Construction crews have begun erecting a semi-circular temporary structure on the White House South Lawn for next month’s UFC Freedom 250 card, Dana White said, part of an event President Donald Trump will host on Sunday, June 14 — Flag Day and the president’s 80th birthday.
Crews are assembling the structure just behind the octagon and stands that will seat about 5,000 people, with overflow viewing planned on giant screens on The Ellipse. The shell was manufactured in Pennsylvania and shipped to Washington, D.C., and the card is set to start at 8 p.m.; tickets for the 8 p.m. event are not listed. The fight night will be available to watch on Paramount+.
White, the UFC’s chief executive and the orchestrator of the White House event, described a fast-moving build and said the company is now putting in the final details to make the night work. He said he must assemble a seven-fight card of fighters he trusts and complained that at least one marquee athlete has been unreliable, and he acknowledged the promotion could not secure a women’s bout despite trying. White also told reporters the UFC expects to lose about $30 million staging the event.
The White House card is the climax of a three-day schedule. The promotion will begin activities with a press conference at the Lincoln Memorial on Friday, June 12, followed by a fan fest and a Zac Brown Band concert on The Ellipse on Saturday, June 13, before the main card on Sunday night.
The idea for a White House card traces to 2024, when Trump reportedly leaned over to White at a Madison Square Garden fight 11 days after his re-election and suggested staging a card at the presidential residence. Trump called the event a gimmick but said it was a good one and argued the spectacle would be unique; White has publicly said he plans to use the White House as a backdrop for every fight he stages there.
That disagreement — White’s insistence on making the venue a recurring setting and the president’s own declaration that it is a one‑off privilege — is the central friction in the weeks before the show. It sits beside another tension: executives praise the global publicity the White House platform delivers, calling it a once‑in‑a‑generation marketing opportunity, even as the UFC is prepared to absorb a substantial financial loss to put the event on.
The logistics add practical strain. Organizers have to complete the temporary structure, finalize a seven‑fight card that, White says, will include no women’s bouts, and manage access for roughly 5,000 people while providing overflow viewing on The Ellipse — all without conventional ticket listings for the 8 p.m. program. President Trump is expected to be in attendance for the fight that night.

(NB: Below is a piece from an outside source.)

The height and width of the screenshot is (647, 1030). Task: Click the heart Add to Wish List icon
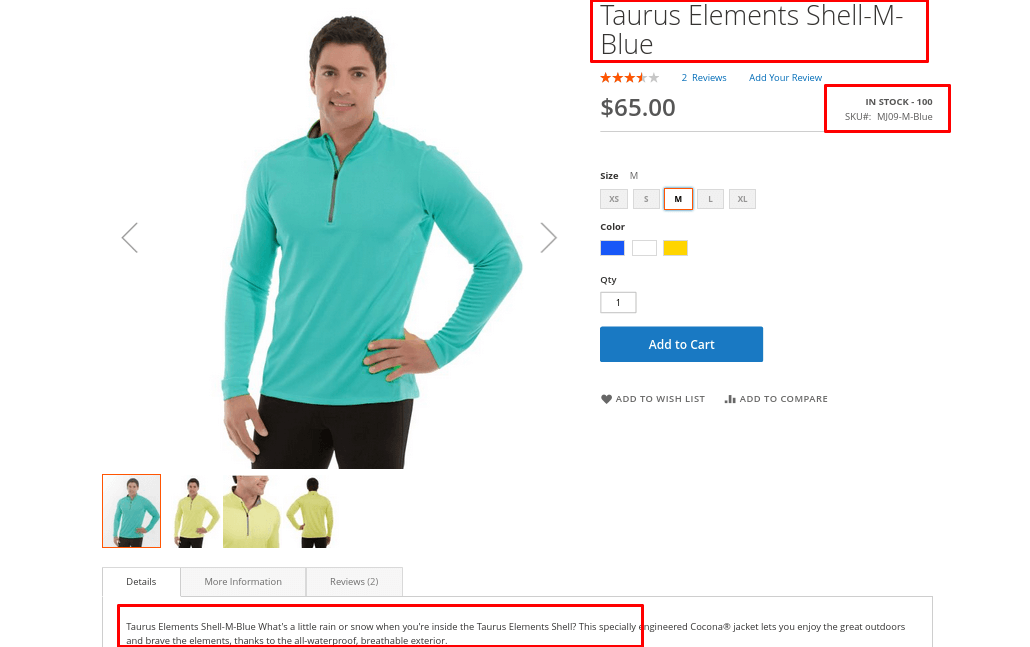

The likely outcome is spectacle more than profit: the White House event will go forward on June 14 as planned, but whether it becomes a repeatable platform depends on two facts stated plainly by the principals — White’s desire to keep the White House as a backdrop, and the president’s framing of the night as a singular privilege — and on whether owners of the brand are willing to underwrite heavy losses for the publicity that follows.